───── RECORDS TO PROCESS ─────

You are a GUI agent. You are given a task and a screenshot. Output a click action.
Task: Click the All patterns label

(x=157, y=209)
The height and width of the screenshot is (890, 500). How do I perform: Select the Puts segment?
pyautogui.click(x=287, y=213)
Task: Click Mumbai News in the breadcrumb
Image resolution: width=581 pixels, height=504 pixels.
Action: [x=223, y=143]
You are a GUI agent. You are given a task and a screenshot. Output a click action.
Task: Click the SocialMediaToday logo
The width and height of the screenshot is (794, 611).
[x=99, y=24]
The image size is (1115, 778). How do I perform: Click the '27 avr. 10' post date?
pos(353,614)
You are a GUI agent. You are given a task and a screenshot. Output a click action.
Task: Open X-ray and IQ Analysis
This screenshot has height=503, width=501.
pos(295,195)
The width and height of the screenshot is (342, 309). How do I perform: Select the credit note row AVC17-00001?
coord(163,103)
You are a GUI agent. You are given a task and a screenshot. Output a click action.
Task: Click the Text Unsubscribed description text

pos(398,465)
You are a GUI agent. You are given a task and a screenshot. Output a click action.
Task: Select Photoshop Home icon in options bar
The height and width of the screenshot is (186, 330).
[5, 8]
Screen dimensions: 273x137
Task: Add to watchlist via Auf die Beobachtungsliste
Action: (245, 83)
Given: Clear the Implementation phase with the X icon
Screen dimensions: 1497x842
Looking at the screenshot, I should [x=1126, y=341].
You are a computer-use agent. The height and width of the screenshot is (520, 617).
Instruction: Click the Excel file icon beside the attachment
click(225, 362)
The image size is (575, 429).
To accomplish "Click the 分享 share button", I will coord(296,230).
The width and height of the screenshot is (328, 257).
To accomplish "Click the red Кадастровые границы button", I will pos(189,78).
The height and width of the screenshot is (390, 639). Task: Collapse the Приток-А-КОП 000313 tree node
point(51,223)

─────

*ASSIGNED TASK*:
Respond with the number of lines in the entries that include the string "will", and nothing besides.

*ANSWER TO THIS TASK*:
2